I would actually disagree that Morocco counts as a democracy, but Ibrahim's point in that paragraph stands. The most interesting current test of Ibrahim's overall view is probably Palestine, where Hamas recently won an important role in municipal government. Jonathan Edelstein notes some reasons for optimism, and they are actually negotiating with Israel over local issues. Militant opposition to Israel is Hamas's signature issue. If they can deal practically with that, constructive participation in the democratic process is nothing. The best way to reduce the influence of these groups is not to ban them, but prove other agendas are better.

Friday, May 20, 2005

Revenge of the Sith

I think a lot of that movie was there either to set something up for another movie or to provide fans with a needed confrontation or humor moment. Taken as a unit, Shakespeare would have done it better. I still enjoyed it, though.

Thursday, May 19, 2005

Iran in Iraq

Over at Liberals Against Terrorism, Praktike notes reports of Iran's growing influence in Basra. I agree with him that the Hamas analogy is an odd one. What Iran is reportedly doing to win support in southern Iraq is exactly what they did in southern Lebanon and western Afghanistan. Hamas gets a lot of support for their social services, but they also get some for their hardline stance against Israel. Of course lately I've been wondering what's up with RFE-RL, as the tone of their coverage has been one that would definitely warm the hearts of Bush administration officials. The organization's attitude toward the Arab media has also seemed skewed.

Kyrgyz Leaders Unite

Kyrgyzstan's two top political leaders have decided to join forces in the upcoming elections, with Kurmanbek Bakiev running for President and Feliks Kulov slated to be his Prime Minister with expanded powers. This is being cast as a move to preserve national unity in the face of deep divisions between north and south. One of the fears prior to Akaev's overthrow was that the Kyrgyz opposition was too divided to work together and effect change. This is definitely a sign that these fears were misplaced.

Everybody Blogs

Darth Vader has started a blog. (Thanks Pejman!)

Wednesday, May 18, 2005

My Life This Summer

Women's Rights and Democracy

As Kuwaiti women celebrate their new freedom, many in the United Arab Emirates think maybe they should be next. Seeing the story, however, reminded me that my earlier comment about how only Saudi Arabia denies women the right to vote leaves out that fact that the UAE doesn't have elections at all. Meanwhile, this article quotes a bunch of democracy activists in other Arab countries as saying that the Kuwaiti move represents an important step for the whole region. However, if you look at what happened, it's pretty clear this came from the Emir, and probably wouldn't have happened without him. This shows the tension in which liberal democracy activists sometimes find tension between their political and social reform agendas.

Fisher on Iraq

If you haven't read much on life in Iraq lately, check out William Fisher's guest post at Informed Comment.

Tuesday, May 17, 2005

Taiwan's Dangers

Yesterday, the American Prospect ran an article dealing with the possibility of military confrontation over Taiwan, which included mention of Chinese thinking that sinking an American aircraft carrier would be enough to chase us off. As Matthew Yglesias puts it:
"A disturbingly high number of foreigners appear not to have learned the appropriate lessons from Vietnam, namely that even under the best (worst?) case scenario where an apparently hopeless situation involving a vague-to-nonexistent security threat eventually provokes sufficient war-weariness to lead to American withdrawal, the conflict still goes on for a very long time and involves us wreaking massive death and destruction on your population. Since the Chinese government seems to have a perennial bug up its ass regarding Japanese history textbooks, they might want to peruse some of the literature dealing with the Imperial military's thinking about the likely consequences of Pearl Harbor which seemed to involve a similar miscalculation."

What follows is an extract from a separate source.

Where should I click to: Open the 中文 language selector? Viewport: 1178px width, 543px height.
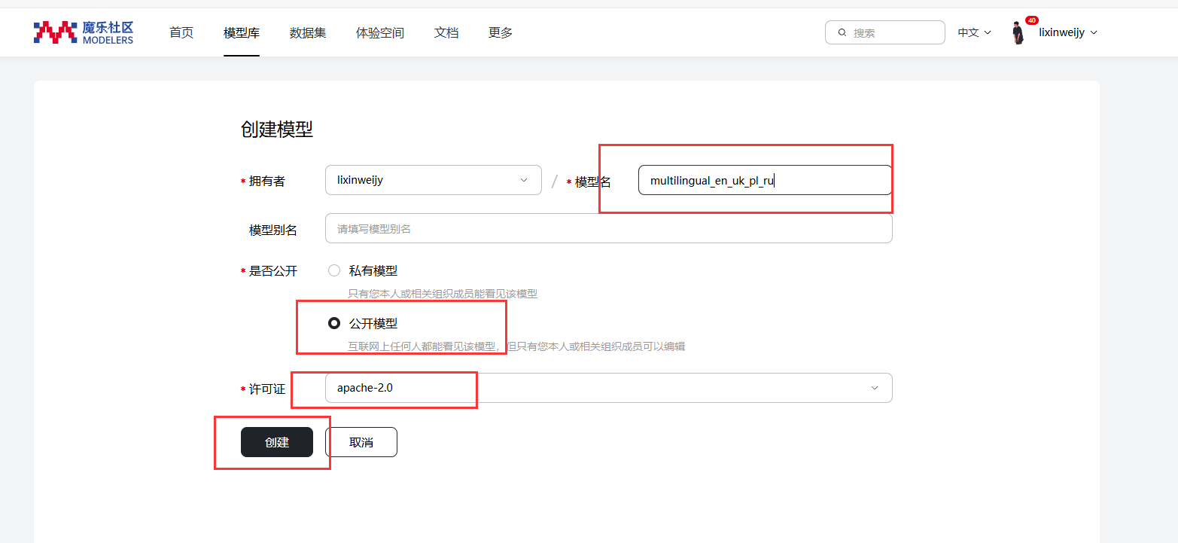click(x=974, y=32)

This is not a game of chicken I want to get into.

Protests in Afghanistan


I don't have much original to say about the recent massacre of Uzbek protestors, but IWPR has reports here and here which are definitely worth reading. I also don't understand why the Bush administration needs to hedge its bets in this situation. RFE-RL also has photos.

Monday, May 16, 2005

Kuwaiti Women Win Vote

Kuwaiti women now have the right to vote and run for office after the much-discussed women's suffrage bill passed Parliament by a 35-23 vote. This version contained an amendment that women had to follow Islamic law, but no one is really sure what that means yet. This is a great leap for Gulf women, and leaves Saudi Arabia as the only country in the region that doesn't allow women the franchise. Praktike links to some pictures of the victory party.

History Carnival #8

History Carnival #8 is up at Saint Nate's blog.

Friday, May 13, 2005

Qur'an Stuff

Manan Ahmed provides context for the Qur'an desecration riots:
"The Afghanis and Pakistanis are burning and dying in the streets while the Saudis are merely expressing their "ire". Explanation lies in the difference in the treatment of the 'book' vs. the 'text' between Arabia and South Asia. In South Asia, the physical Qur'an becomes a holy relic - to be placed in a scented and clean spot above head; to be handled with veneration and respect. In Wahhabi Saudi Arabia, such veneration is frowned upon and they are apt to treat it just as a special book."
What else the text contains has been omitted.